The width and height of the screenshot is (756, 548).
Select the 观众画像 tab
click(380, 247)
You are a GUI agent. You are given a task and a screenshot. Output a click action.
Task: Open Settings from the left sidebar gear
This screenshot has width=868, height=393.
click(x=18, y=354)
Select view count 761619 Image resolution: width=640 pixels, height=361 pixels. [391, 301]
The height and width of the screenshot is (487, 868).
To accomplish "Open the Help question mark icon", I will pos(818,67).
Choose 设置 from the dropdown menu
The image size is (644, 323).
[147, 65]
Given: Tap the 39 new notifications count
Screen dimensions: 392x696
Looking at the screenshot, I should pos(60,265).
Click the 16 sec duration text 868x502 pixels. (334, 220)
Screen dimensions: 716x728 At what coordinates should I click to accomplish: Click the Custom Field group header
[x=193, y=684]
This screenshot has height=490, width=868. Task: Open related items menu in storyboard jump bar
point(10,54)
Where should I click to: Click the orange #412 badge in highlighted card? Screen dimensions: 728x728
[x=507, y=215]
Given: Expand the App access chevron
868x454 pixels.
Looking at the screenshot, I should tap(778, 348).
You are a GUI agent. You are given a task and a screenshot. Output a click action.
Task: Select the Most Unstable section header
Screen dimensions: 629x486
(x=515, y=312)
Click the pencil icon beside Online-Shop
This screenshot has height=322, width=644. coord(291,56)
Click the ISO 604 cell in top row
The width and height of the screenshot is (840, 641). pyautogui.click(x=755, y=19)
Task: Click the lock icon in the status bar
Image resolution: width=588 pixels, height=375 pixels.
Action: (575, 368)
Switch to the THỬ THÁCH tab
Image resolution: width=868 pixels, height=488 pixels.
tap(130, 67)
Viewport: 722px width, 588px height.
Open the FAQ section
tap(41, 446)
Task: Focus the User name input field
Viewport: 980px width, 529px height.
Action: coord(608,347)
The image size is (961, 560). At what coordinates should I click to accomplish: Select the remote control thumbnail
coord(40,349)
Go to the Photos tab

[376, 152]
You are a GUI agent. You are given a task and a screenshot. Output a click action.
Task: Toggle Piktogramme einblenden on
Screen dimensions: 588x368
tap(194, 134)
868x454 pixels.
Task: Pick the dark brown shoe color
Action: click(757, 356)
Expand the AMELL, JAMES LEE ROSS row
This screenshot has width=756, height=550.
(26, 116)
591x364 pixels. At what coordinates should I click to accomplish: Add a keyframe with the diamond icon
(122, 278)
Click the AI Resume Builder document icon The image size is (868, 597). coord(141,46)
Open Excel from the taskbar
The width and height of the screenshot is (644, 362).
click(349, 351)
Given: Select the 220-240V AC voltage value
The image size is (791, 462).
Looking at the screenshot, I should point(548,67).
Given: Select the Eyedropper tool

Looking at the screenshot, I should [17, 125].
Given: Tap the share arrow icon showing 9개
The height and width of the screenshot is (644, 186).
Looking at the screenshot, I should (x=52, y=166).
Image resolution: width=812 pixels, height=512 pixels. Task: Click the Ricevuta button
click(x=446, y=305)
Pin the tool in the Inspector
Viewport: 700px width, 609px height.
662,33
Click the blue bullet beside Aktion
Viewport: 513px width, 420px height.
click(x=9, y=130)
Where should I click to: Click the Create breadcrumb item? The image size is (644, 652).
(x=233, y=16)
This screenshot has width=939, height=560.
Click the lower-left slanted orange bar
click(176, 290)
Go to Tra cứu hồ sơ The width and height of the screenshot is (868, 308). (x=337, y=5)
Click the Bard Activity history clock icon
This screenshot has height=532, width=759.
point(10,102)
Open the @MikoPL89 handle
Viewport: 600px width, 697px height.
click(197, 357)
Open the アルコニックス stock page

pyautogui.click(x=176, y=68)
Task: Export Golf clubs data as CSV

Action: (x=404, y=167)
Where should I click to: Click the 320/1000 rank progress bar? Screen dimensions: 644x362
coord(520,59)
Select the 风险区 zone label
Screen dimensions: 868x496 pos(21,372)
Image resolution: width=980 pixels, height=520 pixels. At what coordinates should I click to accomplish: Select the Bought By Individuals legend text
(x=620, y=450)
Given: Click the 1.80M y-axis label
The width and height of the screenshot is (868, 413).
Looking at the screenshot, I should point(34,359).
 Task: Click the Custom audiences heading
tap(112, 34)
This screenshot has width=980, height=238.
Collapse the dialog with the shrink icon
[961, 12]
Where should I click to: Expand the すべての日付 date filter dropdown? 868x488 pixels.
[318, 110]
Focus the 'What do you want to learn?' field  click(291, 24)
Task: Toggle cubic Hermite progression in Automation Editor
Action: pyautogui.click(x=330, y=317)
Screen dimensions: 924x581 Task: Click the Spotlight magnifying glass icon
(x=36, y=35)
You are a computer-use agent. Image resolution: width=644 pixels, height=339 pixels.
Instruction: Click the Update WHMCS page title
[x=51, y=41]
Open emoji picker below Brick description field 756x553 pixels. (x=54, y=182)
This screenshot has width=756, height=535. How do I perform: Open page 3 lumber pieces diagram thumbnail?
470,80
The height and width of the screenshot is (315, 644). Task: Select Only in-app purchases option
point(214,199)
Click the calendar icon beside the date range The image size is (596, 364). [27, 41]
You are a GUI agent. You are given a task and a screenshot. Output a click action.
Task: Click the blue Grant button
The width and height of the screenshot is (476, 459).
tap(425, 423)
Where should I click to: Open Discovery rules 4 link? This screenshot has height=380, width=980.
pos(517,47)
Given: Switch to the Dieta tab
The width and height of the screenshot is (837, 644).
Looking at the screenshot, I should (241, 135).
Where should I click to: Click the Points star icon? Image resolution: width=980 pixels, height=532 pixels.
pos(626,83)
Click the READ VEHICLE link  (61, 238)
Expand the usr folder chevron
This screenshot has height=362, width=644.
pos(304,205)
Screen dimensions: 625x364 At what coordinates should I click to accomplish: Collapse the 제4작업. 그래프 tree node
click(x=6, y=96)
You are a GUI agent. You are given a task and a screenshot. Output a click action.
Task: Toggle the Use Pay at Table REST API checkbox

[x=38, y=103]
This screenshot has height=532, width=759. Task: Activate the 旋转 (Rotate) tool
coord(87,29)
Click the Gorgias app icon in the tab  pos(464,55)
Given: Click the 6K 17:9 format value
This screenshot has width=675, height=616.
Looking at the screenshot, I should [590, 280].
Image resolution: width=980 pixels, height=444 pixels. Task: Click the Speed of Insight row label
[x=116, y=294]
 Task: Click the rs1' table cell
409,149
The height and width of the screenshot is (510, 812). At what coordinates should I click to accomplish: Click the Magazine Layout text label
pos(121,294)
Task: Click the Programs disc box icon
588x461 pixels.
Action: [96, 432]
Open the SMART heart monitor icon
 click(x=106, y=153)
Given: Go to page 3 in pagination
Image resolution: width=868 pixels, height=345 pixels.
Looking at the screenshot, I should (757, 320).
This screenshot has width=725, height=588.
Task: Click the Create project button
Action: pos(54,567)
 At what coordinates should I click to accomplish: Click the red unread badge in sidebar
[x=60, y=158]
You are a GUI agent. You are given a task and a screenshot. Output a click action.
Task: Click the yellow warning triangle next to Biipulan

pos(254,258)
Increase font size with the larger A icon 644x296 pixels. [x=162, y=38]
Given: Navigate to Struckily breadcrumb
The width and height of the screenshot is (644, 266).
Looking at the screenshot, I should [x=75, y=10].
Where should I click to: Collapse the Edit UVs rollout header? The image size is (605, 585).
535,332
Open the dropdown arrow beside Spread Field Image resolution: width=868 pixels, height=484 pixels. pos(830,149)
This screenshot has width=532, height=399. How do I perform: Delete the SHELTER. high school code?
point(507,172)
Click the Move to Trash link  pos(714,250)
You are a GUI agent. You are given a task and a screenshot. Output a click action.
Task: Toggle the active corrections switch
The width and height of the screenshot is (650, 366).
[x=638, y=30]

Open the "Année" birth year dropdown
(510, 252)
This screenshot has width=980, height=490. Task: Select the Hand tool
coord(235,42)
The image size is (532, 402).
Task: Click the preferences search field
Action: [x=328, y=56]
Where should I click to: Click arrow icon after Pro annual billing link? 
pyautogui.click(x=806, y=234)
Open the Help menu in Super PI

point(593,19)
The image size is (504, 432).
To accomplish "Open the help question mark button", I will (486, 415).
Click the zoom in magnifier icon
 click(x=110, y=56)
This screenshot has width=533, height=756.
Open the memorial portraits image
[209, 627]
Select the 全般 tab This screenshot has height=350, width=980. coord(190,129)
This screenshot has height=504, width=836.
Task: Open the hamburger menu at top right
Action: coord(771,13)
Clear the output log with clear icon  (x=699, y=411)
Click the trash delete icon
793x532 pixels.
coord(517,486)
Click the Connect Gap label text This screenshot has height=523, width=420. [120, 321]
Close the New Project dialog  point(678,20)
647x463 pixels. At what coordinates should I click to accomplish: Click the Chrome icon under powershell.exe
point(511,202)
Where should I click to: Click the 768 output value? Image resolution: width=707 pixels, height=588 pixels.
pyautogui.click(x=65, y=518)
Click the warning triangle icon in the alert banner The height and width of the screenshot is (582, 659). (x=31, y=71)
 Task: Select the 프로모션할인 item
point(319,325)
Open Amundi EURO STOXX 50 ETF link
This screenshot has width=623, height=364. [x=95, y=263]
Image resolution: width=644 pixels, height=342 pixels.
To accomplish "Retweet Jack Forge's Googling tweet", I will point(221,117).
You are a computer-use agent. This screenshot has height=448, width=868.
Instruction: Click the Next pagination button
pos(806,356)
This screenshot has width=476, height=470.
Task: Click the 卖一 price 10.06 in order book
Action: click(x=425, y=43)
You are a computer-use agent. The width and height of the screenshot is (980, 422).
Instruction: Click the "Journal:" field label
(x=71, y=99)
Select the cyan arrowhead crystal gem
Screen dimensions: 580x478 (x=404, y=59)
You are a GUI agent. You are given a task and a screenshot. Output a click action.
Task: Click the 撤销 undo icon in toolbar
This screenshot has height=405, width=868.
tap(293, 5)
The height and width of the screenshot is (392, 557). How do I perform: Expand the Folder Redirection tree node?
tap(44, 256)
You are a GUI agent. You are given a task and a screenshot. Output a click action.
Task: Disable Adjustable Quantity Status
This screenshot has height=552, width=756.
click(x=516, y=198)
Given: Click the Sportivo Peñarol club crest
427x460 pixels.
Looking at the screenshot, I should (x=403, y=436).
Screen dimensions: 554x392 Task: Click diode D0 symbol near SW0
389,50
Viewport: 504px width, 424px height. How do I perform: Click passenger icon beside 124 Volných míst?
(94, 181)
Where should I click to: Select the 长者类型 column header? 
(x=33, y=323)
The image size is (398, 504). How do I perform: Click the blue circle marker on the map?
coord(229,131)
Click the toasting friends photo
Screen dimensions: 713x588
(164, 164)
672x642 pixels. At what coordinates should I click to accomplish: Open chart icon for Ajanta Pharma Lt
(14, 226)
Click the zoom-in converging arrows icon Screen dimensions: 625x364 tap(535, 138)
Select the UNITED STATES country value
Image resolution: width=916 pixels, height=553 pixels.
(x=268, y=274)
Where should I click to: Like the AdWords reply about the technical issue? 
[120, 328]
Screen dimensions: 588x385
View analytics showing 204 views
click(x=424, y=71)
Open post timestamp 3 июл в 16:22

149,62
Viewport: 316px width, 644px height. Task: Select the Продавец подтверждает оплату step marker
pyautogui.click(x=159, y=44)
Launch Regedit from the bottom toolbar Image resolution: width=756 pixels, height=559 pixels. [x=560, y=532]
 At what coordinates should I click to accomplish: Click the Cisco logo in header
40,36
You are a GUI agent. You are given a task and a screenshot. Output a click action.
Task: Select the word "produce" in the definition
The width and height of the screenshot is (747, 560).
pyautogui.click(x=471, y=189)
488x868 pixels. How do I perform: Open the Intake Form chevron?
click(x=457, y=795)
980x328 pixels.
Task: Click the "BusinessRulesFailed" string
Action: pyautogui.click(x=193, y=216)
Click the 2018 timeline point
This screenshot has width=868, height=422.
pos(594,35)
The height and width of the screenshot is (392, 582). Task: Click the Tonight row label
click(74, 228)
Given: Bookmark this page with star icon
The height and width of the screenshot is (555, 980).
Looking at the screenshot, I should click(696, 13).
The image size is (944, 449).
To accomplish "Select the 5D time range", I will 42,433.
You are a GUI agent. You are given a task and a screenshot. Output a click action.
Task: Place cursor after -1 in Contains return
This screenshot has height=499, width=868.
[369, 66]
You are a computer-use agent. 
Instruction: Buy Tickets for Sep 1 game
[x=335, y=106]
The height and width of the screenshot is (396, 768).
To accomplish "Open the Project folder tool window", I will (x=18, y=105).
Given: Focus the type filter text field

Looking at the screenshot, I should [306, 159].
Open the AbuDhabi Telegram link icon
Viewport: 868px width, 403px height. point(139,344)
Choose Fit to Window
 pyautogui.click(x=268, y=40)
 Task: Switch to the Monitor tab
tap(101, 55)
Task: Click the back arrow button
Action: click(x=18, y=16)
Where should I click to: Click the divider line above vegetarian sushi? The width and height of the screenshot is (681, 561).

※ ※ ※

• [Work item] Write out only the lines that run from the line containing "The width and height of the screenshot is (476, 459)." through the line containing "Given: Click the 6K 17:9 format value", both included, exactly as they appear above.

• [Result of this task]
The width and height of the screenshot is (476, 459).
tap(425, 423)
Where should I click to: Open Discovery rules 4 link? This screenshot has height=380, width=980.
pos(517,47)
Given: Switch to the Dieta tab
The width and height of the screenshot is (837, 644).
Looking at the screenshot, I should (241, 135).
Where should I click to: Click the Points star icon? Image resolution: width=980 pixels, height=532 pixels.
pos(626,83)
Click the READ VEHICLE link  (61, 238)
Expand the usr folder chevron
This screenshot has height=362, width=644.
pos(304,205)
Screen dimensions: 625x364 At what coordinates should I click to accomplish: Collapse the 제4작업. 그래프 tree node
click(x=6, y=96)
You are a GUI agent. You are given a task and a screenshot. Output a click action.
Task: Toggle the Use Pay at Table REST API checkbox

[x=38, y=103]
This screenshot has height=532, width=759. Task: Activate the 旋转 (Rotate) tool
coord(87,29)
Click the Gorgias app icon in the tab  pos(464,55)
Given: Click the 6K 17:9 format value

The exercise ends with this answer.